Intrinsic Obstetric Palsy: Case Report and Literature Review
Published: April 1, 2016 | DOI: https://doi.org/10.7860/JCDR/2016/.7693
Rashida Hakeem, Cliff Neppe
1. CMO, Department of Obstetrics & Gynaecology, Joondalup Health Campus, Joondalup WA Australia.
2. Director, Department of Obstetrics & Gynaecology, Joondalup Health Campus, Joondalup WA Australia.
Correspondence
Dr. Rashida Hakeem,
102/ 215 Stirling Street, Perth WA 6000
E-mail: dr.rashida.hakeem@gmail.com
Maternal neurological injuries may be intrinsic to the labour and delivery process or may result directly or indirectly from obstetric or anaesthetic intervention. This intrinsic obstetric palsy is a rare complication of labour but can have devastating impact on a previously healthy mother.
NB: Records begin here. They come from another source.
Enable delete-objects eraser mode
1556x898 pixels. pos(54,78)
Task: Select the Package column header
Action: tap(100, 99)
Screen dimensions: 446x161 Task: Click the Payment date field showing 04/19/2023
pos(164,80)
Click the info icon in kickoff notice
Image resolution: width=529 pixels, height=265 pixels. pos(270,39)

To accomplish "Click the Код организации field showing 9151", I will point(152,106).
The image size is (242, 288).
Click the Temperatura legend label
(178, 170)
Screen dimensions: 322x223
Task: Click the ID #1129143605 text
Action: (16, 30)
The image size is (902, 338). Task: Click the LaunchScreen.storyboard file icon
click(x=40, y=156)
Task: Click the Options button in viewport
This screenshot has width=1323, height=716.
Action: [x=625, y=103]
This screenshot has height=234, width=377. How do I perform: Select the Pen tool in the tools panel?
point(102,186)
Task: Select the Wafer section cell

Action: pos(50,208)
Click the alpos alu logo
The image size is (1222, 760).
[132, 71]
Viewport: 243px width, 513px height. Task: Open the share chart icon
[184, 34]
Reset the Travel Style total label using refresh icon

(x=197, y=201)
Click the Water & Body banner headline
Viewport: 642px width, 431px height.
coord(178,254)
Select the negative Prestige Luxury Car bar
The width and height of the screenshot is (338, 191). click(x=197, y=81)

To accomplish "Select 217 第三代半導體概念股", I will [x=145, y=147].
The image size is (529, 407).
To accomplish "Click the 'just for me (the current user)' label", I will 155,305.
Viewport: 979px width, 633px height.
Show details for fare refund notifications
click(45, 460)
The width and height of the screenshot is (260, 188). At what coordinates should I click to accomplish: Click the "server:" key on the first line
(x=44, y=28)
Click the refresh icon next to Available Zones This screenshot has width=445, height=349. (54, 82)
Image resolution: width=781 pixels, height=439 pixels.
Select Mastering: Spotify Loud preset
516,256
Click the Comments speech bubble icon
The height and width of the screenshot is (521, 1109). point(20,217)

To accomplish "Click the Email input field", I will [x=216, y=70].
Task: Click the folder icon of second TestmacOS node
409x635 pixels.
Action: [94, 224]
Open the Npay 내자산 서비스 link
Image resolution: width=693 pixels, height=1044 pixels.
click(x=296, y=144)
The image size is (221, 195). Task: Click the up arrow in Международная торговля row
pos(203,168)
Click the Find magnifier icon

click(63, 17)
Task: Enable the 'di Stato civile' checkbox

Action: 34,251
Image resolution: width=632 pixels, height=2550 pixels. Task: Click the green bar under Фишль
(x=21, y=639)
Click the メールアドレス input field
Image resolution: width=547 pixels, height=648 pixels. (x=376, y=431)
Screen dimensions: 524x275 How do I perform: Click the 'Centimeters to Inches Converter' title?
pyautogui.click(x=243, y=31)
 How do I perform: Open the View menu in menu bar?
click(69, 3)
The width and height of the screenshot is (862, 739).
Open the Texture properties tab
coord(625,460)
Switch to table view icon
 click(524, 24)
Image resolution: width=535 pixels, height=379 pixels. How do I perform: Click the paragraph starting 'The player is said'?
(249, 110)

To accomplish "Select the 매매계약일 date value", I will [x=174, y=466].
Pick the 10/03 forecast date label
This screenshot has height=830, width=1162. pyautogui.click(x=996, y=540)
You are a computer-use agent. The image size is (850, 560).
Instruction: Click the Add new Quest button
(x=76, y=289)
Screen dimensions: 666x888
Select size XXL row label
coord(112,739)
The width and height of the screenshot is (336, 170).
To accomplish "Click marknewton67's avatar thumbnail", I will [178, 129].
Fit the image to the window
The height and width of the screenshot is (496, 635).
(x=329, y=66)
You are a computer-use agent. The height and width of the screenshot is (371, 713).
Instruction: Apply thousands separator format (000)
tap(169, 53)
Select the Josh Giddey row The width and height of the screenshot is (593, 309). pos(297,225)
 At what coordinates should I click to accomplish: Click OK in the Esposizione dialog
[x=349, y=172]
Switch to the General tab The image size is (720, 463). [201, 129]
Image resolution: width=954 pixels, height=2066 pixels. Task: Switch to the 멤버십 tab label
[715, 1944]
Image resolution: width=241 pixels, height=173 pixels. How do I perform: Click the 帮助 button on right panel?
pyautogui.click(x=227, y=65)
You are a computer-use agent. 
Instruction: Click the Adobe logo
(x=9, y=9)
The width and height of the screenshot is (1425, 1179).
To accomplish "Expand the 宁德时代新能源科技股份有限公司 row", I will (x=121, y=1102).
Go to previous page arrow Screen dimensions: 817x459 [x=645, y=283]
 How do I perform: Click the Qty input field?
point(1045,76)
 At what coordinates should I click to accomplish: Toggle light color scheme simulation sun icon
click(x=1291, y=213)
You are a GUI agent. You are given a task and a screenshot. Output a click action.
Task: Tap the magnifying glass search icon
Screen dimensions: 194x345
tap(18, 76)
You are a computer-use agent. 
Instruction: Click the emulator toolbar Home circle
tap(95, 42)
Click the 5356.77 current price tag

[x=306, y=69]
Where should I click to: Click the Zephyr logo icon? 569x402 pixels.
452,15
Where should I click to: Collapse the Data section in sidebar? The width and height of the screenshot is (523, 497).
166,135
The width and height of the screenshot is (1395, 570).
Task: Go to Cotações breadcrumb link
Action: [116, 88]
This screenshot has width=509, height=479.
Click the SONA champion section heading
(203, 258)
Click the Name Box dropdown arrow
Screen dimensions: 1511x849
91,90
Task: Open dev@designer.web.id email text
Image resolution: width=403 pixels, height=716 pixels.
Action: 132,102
A 23-year-old gravida1, para0 who had epidural for labour analgesia, was augmented for slow progress and had a normal vaginal delivery. She was diagnosed post delivery with intrinsic obstetric palsy involving several peripheral nerves and lumbosacral nerve roots with a guarded prognosis. In this article we have discussed the risk factors and mechanisms of intrinsic obstetric palsy and proposed further investigation into the potential protective role of ambulatory analgesia i.e. CSE (Combined Spinal Epidural) or LDI (Low Dose Infusion).